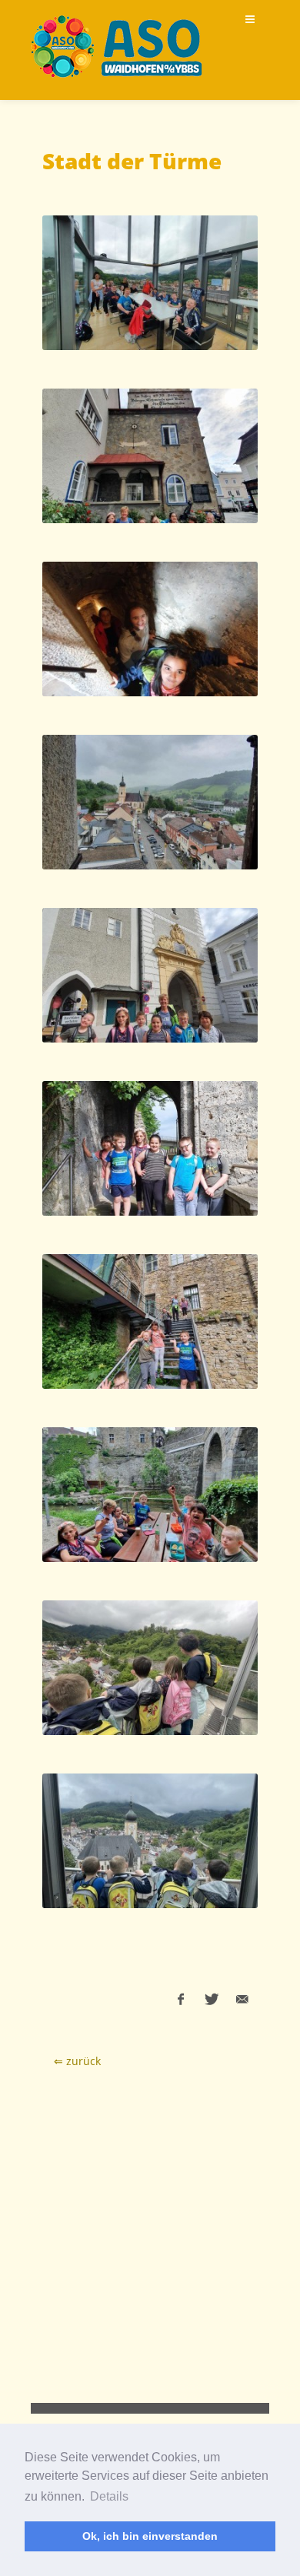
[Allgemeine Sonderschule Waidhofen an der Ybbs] (116, 46)
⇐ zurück (77, 2061)
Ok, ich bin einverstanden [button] (150, 2536)
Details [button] (109, 2496)
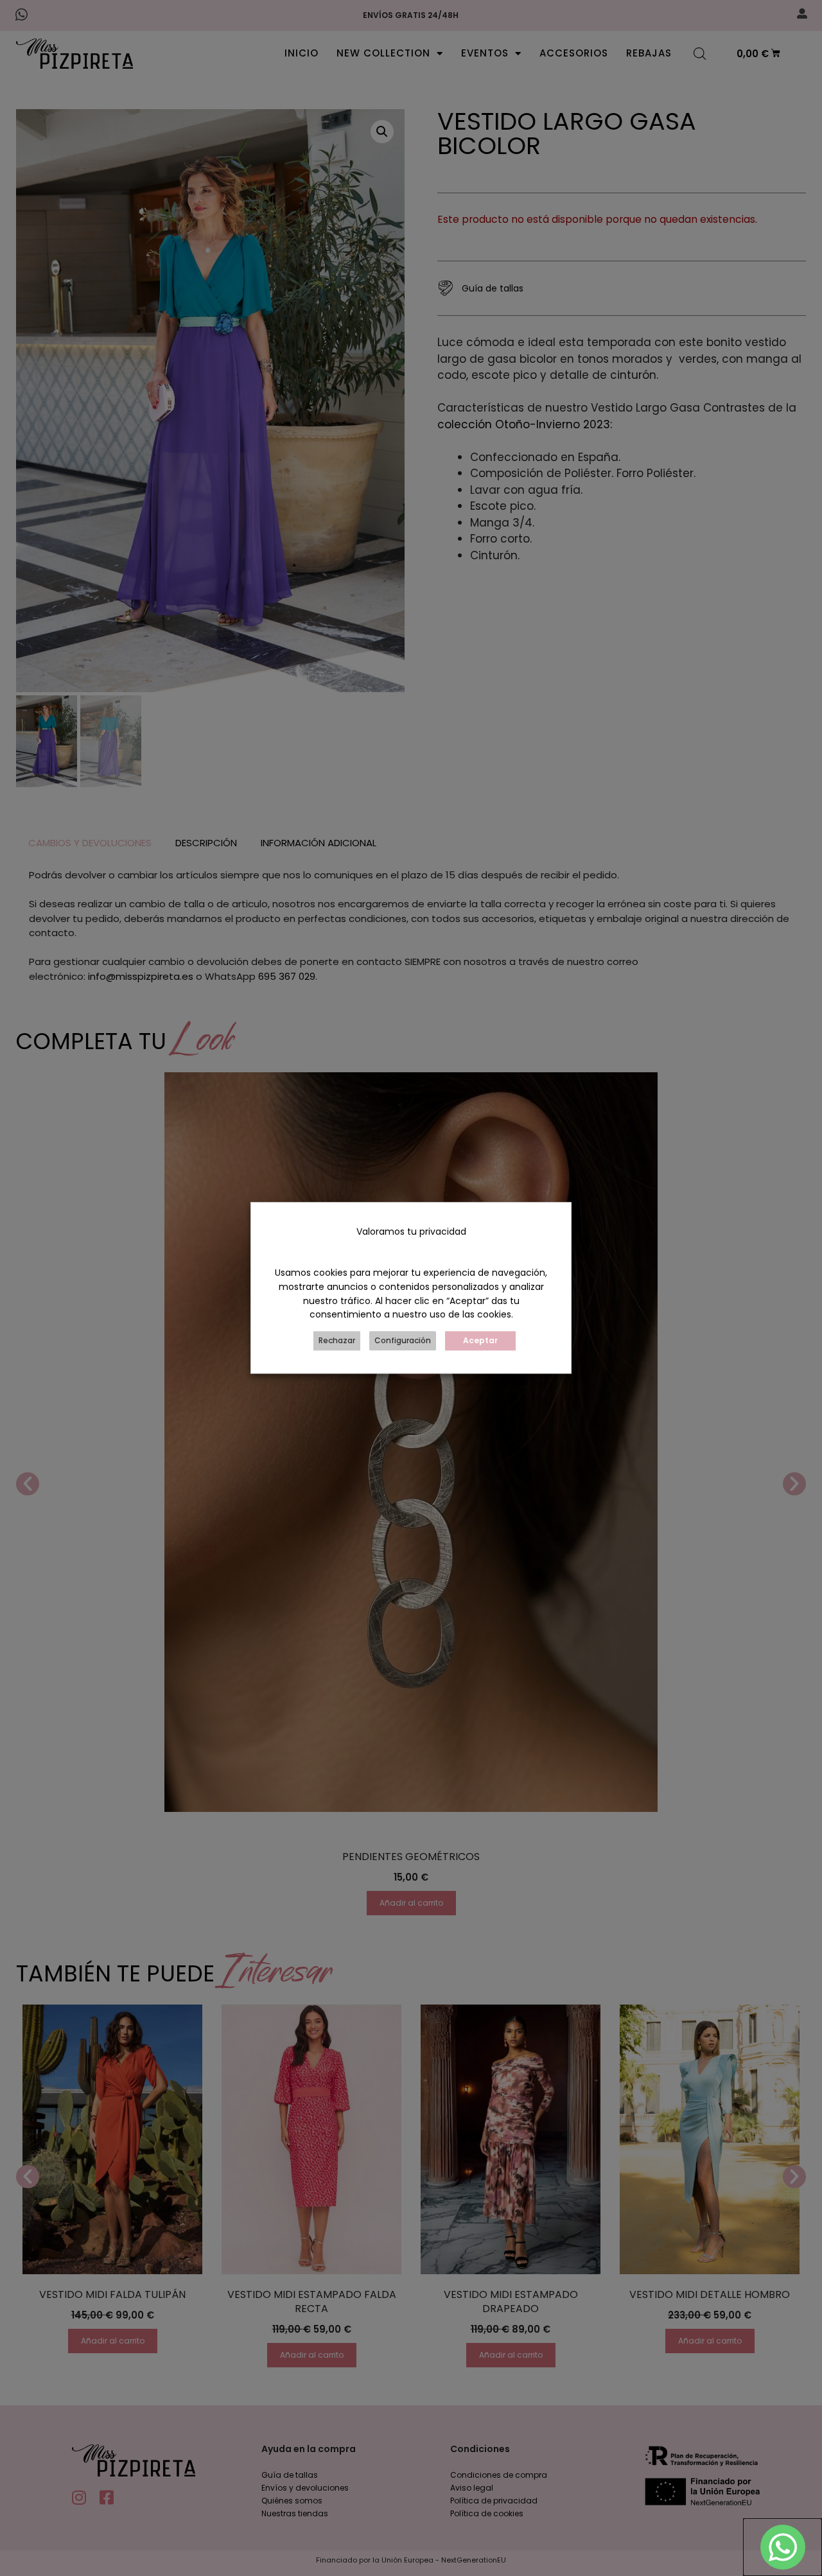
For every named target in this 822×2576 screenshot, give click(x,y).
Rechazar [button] (337, 1341)
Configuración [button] (402, 1341)
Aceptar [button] (480, 1341)
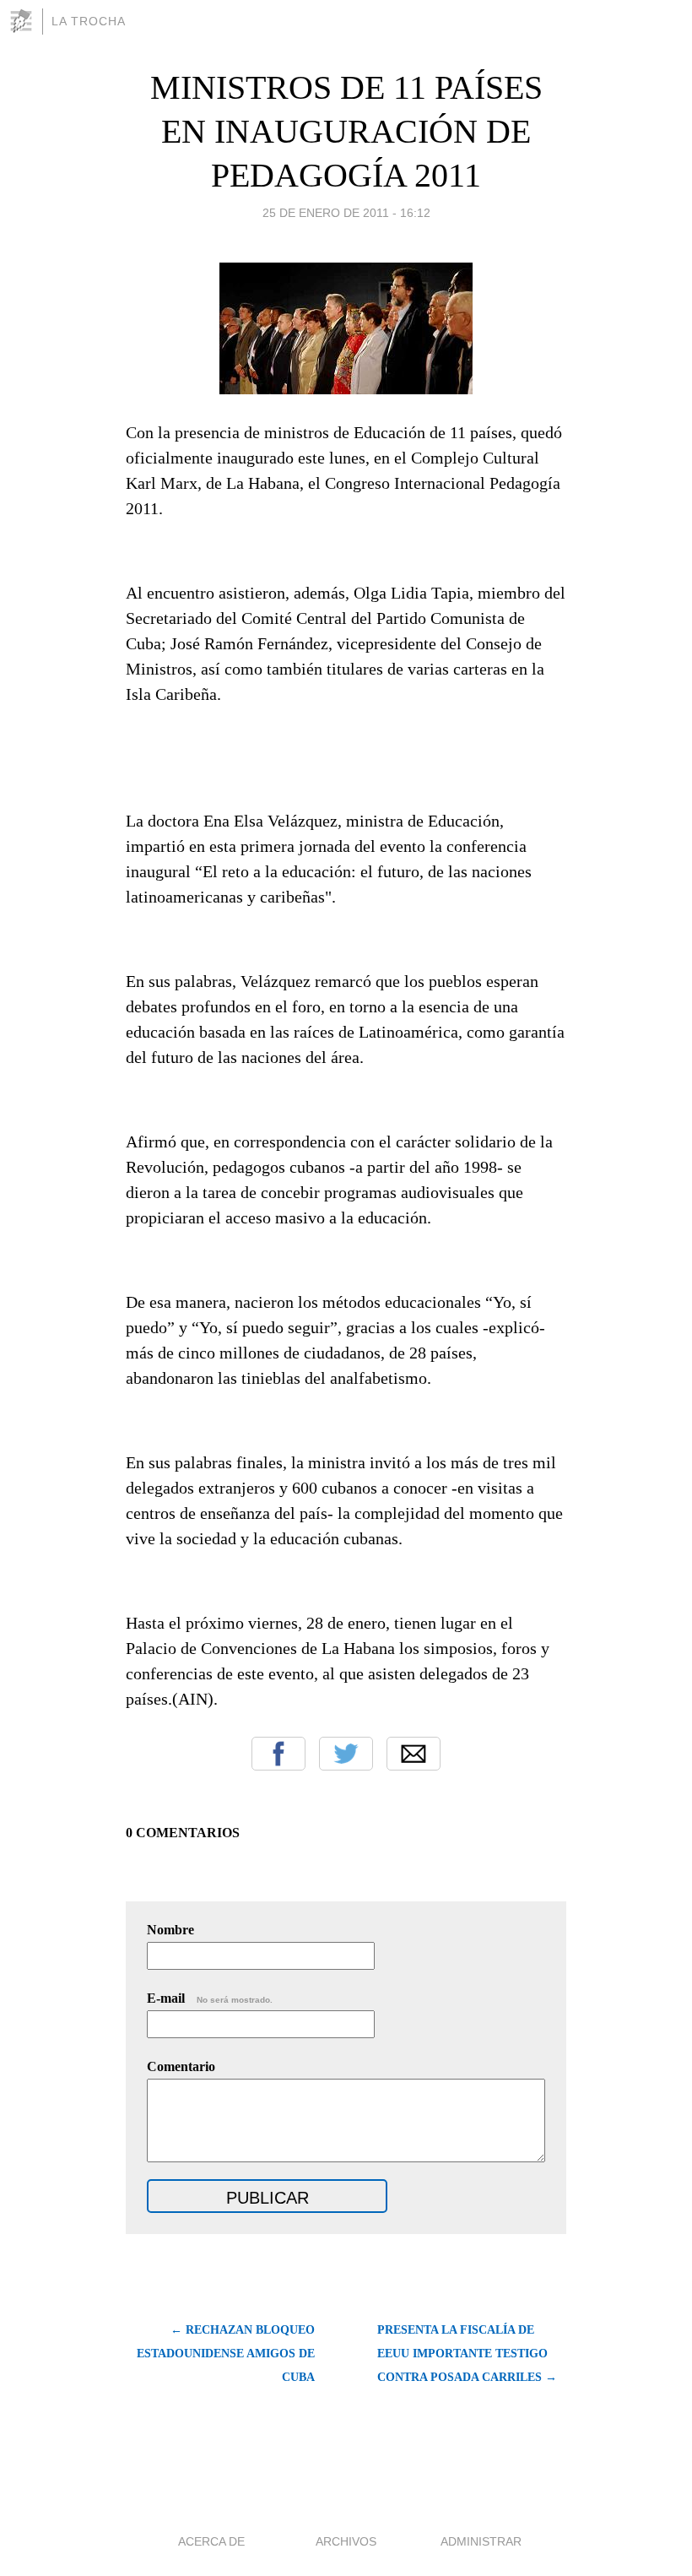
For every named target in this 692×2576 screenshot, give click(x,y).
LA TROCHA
+--
▶ BRIEF
Any pictures are to be skipped, and the lines from the beginning of the entries through the line with "Rechazar [button] (337, 1341)" copied exactly.

▶ RESPONSE FOR THIS EXERCISE
[Allgemeine Sonderschule Waidhofen an der Ybbs] (116, 46)
⇐ zurück (77, 2061)
Ok, ich bin einverstanden [button] (150, 2536)
Details [button] (109, 2496)
For every named target in this 822×2576 screenshot, give click(x,y).
Rechazar [button] (337, 1341)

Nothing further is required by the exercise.